Desarrollo de una herramienta computacional para el análisis de conductancia galvánica de la piel, ECG y frecuencia respiratoria por arritmia sinusal respiratoria (SCRATER) / Development of a computational tool for the analysis of galvanic skin conductance, EKG and respiratory rate due to respiratory sinus arrhythmia (SCRATER)

Resumen: La existencia de una correlación entre la frecuencia cardíaca (FC), la frecuencia respiratoria (FR) y las respuestas electrodérmicas de la piel (Skin Conductance Response, SCR) ha sido reportada en la literatura, así como también el uso de estos parámetros como medida del nivel de activación del sistema nervioso autónomo. Objetivo: Este trabajo presenta una herramienta (SCRATER) para el análisis conjunto de SCR, FC y FR, las dos últimas, calculadas a partir del análisis del registro de electrocardiograma (ECG). Metodología: En esta investigación, se realizó una descripción detallada de cada algoritmo desarrollado, asi como una una descripción de la interfaz para utilizarlos. En la validación de los algoritmos empleados, se analizaron 192 registros de ECG y 231 registros de actividad electrodérmica (Electro-Dermal Activity, EDA) de 40 participantes masculinos sanos, de los cuales se calculó el número de complejos QRS y FC en cada registro de ECG y el número de SCRs de cada registro de EDA. Resultados: Los datos obtenidos fueron comparados con otras herramientas que analizan SCR y FC pero de manera independiente, obteniendo resultados equiparables mediante coeficientes de correlación. Limitaciones: El ruido y los artefactos presentes en los registros no permiten una correcta estimación de los parámetros y afectan los resultados de todas las herramientas empleadas en el desarrollo de este trabajo. Valor: SCRATER ofrece tres ventajas principales sobre las otras herramientas: 1) libre acceso, 2) código abierto y no utiliza formatos codificados o exclusivos. Conclusión: Este trabajo proporciona una herramienta computacional gratuita que permite analizar simultáneamente SCRs, FC y FR.

Abstract: The existence of a correlation between heart rate (HR), respiratory rate (RR) and skin conductance response (SCR) has been reported in the literature, as well as the use of these parameters as a measure of the activation level of the autonomous nervous system. Objective: This paper introduces a computational tool (SCRATER) developed with the aim to analyze simultaneous recordings of SCR, and heart and respiratory rates, which were calculated from the electrocardiogram recording (ECG) analysis. Methodology: In this research, a detailed description of each developed algorithm was made, as well as a description of the interface to be used. In the validation of the algorithms used, 192 ECG records and 231 Electro-Dermal Activity (EDA) registers of 40 healthy male participants were analyzed, from which the number of QRS complexes and HR in each ECG record and the number of SCRs of each EDA record are calculated.

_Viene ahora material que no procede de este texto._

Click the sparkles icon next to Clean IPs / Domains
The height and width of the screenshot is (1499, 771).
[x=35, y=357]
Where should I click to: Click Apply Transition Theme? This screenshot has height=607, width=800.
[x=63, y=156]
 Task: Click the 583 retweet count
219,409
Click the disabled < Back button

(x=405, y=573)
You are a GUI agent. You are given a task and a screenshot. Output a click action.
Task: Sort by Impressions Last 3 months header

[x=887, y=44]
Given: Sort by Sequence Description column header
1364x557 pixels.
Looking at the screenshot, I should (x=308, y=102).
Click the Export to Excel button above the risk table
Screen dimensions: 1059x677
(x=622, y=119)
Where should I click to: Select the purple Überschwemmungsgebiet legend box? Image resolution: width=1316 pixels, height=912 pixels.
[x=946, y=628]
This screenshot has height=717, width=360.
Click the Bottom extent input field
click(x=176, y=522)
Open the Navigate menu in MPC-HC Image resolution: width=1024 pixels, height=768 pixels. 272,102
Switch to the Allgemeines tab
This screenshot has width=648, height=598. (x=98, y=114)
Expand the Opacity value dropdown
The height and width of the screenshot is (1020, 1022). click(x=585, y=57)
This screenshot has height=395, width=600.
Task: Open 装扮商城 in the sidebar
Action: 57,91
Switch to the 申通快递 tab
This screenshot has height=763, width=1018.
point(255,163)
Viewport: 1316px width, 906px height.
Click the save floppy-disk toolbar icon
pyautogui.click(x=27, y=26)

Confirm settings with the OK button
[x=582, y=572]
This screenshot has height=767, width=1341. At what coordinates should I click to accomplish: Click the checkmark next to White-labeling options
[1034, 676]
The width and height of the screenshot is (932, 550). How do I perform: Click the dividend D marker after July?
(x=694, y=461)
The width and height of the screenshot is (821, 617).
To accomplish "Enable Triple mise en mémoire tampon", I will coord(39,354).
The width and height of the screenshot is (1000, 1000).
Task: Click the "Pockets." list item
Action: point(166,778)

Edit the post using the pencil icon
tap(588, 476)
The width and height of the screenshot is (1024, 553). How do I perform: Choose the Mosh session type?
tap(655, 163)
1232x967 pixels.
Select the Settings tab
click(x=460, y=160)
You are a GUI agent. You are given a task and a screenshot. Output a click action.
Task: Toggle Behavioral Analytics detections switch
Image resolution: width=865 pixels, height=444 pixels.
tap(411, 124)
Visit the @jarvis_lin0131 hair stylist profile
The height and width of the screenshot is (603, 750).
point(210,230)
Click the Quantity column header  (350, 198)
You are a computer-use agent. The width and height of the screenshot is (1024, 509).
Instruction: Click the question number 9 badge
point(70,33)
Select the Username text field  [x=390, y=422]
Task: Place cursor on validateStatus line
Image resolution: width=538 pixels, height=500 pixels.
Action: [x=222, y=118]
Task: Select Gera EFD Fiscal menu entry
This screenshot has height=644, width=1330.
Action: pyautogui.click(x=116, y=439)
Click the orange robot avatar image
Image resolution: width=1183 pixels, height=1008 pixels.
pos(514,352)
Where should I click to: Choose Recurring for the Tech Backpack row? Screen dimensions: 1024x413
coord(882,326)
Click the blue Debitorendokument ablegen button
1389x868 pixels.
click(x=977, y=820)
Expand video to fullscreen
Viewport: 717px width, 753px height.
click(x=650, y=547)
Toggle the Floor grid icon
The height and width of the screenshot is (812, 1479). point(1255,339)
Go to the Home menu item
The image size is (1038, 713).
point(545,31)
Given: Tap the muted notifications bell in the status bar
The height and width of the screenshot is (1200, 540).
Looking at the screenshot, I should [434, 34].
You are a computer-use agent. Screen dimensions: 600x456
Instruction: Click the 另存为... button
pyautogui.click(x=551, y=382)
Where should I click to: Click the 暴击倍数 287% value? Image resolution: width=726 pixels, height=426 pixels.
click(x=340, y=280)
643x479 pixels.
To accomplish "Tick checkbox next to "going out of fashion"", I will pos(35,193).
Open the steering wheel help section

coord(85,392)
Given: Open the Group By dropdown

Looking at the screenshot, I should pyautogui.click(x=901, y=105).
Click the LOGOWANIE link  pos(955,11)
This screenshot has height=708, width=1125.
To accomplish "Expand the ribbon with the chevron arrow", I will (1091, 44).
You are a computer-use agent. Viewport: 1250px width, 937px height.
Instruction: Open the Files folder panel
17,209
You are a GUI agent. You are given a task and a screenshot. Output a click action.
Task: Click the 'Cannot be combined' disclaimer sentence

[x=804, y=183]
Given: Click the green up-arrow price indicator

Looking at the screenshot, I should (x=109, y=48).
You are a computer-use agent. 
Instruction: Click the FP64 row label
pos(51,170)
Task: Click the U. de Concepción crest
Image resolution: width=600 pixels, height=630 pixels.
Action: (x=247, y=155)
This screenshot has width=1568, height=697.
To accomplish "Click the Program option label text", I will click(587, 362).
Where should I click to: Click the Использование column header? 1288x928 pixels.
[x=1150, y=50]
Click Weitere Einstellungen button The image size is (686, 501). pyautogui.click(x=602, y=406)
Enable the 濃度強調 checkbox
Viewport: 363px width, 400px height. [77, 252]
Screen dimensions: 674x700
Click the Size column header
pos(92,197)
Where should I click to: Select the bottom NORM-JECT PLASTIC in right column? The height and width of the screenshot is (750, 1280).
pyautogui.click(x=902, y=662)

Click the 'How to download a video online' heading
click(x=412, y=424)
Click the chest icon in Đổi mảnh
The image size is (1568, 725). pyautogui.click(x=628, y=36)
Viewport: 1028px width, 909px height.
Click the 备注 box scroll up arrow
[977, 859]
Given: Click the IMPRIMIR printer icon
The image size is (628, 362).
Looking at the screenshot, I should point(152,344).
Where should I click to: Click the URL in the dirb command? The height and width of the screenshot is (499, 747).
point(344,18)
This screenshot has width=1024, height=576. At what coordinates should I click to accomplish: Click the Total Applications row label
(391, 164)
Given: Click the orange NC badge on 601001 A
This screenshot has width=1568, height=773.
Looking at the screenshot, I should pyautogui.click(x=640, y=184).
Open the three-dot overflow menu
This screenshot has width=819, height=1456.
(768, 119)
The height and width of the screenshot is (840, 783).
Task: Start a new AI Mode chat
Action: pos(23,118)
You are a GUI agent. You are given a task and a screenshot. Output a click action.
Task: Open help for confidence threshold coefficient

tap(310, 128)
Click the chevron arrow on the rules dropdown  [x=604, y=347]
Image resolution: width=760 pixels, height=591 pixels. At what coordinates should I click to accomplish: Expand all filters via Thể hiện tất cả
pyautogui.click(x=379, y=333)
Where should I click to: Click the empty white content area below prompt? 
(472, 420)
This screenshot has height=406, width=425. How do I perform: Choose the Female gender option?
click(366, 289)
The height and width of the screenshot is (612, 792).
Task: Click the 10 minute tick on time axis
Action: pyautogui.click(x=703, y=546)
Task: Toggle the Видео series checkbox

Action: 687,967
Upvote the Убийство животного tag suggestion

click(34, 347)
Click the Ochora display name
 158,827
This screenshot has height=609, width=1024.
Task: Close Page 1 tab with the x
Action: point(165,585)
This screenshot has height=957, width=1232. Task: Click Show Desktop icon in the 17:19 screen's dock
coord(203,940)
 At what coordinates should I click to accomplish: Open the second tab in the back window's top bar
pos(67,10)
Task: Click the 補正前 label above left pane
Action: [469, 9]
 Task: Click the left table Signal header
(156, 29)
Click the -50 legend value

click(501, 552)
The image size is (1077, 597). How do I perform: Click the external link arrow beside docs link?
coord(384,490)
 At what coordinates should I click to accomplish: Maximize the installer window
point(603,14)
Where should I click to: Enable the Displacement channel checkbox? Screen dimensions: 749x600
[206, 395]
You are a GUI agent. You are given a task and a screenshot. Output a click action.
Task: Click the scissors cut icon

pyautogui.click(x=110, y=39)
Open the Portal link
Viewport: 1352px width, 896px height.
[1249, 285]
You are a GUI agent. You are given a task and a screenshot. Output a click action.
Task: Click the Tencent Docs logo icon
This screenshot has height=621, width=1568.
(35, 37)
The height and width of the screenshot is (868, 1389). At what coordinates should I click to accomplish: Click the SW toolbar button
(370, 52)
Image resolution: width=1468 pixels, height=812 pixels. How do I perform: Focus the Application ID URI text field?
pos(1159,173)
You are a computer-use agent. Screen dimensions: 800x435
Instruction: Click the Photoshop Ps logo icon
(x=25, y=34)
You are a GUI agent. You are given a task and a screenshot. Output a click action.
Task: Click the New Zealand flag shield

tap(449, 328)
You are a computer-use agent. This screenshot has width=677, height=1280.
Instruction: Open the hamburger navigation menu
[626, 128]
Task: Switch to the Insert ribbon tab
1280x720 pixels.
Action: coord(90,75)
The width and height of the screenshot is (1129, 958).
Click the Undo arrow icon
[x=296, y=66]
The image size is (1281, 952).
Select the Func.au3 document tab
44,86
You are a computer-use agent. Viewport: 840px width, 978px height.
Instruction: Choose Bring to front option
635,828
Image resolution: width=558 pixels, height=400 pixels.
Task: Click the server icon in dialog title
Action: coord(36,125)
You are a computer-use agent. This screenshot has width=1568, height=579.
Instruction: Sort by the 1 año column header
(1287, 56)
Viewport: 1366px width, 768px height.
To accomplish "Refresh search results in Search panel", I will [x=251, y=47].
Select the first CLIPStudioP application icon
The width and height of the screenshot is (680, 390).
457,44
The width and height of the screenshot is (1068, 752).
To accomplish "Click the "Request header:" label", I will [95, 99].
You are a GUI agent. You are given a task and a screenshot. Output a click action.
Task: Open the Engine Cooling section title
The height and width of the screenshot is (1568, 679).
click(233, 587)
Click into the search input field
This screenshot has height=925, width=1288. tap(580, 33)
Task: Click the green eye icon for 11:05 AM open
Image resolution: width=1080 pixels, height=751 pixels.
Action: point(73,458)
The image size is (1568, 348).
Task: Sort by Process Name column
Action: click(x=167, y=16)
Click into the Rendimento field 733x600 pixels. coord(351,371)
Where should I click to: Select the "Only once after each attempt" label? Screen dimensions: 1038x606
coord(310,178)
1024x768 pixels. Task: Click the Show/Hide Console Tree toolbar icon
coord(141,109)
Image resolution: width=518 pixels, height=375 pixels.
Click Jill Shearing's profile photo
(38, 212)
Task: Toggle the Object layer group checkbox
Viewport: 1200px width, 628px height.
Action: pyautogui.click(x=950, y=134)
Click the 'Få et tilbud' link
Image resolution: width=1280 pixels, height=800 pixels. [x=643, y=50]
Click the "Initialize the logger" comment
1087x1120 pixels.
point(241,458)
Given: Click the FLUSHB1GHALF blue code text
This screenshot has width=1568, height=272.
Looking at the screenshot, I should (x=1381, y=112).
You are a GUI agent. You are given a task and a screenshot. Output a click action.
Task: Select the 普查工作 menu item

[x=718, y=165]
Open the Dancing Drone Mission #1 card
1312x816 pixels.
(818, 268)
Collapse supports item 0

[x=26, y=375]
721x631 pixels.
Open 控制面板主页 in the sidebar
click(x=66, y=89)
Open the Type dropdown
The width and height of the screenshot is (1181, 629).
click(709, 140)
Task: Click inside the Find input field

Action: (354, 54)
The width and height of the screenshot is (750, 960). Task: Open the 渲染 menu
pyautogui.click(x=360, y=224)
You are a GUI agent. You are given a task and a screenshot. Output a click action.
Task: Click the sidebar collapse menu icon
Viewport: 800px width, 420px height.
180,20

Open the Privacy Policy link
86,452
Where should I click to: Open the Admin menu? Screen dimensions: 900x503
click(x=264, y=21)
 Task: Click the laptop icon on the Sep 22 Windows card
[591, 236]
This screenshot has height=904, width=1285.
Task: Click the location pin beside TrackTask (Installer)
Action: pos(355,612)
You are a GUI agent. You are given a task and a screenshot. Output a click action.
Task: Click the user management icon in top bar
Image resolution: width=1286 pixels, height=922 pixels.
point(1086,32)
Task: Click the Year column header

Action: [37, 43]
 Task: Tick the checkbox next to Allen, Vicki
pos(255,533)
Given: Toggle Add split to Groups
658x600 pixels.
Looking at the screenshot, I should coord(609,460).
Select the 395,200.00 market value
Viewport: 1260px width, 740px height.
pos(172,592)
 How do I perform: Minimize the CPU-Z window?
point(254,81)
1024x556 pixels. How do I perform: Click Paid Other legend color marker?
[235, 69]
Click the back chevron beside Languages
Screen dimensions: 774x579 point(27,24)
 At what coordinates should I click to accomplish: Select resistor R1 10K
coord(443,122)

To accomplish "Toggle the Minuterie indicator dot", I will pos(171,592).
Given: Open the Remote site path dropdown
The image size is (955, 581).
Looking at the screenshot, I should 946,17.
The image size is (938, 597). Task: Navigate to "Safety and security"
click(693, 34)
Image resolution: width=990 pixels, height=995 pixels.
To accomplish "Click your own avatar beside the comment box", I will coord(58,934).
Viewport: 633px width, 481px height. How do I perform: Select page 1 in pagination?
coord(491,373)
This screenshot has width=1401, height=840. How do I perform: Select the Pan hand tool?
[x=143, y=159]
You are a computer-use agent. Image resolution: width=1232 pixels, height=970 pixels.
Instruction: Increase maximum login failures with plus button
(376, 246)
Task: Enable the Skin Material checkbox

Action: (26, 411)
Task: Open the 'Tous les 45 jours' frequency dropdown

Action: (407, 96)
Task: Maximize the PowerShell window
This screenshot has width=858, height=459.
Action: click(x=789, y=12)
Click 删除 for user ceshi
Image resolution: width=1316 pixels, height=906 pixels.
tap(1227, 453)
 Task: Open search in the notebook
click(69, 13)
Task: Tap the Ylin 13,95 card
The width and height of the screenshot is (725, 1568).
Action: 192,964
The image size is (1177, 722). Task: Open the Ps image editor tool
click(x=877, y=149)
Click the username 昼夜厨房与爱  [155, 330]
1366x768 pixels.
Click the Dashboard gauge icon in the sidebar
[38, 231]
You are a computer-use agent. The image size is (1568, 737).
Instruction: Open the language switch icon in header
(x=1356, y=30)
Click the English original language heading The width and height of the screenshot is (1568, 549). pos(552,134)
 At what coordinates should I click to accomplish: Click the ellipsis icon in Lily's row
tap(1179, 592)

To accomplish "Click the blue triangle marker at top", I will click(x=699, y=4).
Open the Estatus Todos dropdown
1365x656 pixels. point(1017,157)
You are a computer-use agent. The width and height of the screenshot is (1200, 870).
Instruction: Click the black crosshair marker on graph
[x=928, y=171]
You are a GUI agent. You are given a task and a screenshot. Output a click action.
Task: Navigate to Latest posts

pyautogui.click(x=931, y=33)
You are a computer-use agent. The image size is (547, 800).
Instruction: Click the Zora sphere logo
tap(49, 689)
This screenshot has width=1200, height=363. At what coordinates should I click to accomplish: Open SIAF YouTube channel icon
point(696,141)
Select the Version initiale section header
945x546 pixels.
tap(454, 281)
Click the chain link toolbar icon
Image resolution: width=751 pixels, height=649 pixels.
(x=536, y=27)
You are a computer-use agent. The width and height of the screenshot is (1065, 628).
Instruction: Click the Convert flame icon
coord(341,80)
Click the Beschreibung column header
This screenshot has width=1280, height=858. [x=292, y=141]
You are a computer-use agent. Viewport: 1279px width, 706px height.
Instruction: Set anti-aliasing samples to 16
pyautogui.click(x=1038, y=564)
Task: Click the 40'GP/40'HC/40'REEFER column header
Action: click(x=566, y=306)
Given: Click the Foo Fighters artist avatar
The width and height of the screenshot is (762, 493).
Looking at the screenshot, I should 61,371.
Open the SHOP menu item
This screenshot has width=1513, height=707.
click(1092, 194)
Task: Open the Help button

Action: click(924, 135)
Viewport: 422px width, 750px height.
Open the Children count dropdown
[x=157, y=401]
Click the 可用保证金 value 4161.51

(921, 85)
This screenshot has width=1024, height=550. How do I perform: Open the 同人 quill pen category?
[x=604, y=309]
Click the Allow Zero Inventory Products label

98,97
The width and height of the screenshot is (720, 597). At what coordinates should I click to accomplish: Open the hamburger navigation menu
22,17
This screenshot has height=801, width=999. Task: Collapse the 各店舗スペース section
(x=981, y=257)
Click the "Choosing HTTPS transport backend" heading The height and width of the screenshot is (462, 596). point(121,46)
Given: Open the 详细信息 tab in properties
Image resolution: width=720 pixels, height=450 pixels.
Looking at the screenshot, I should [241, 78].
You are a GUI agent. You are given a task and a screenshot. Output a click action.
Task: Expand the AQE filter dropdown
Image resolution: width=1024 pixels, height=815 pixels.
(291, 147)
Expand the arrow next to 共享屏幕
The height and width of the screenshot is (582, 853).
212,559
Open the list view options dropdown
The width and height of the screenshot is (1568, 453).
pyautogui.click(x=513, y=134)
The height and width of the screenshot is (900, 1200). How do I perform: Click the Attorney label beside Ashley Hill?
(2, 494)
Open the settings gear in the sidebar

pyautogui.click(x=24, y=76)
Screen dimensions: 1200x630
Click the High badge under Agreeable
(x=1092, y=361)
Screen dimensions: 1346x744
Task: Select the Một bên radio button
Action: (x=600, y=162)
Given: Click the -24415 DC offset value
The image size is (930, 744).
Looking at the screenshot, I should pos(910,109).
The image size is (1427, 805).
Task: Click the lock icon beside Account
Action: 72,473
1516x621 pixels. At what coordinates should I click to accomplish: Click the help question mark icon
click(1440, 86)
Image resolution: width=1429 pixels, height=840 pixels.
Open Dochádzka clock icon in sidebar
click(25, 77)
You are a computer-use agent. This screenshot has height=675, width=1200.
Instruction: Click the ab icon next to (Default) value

Results: The data obtained were compared with other tools that analyze SCR and HR separately, obtaining comparable results using correlation coefficients. Limitations: The noise and artifacts present in the records do not allow a correct estimation of the parameters and affect the results of all the tools used in the development of this work. Value: SCRATER offers three main advantages over other tools: 1) free access, 2) open source and 3) does not use coded or exclusive formats. Conclusion: This work provides a free computational tool that allows simultaneous analysis of SCRs, FC and FR.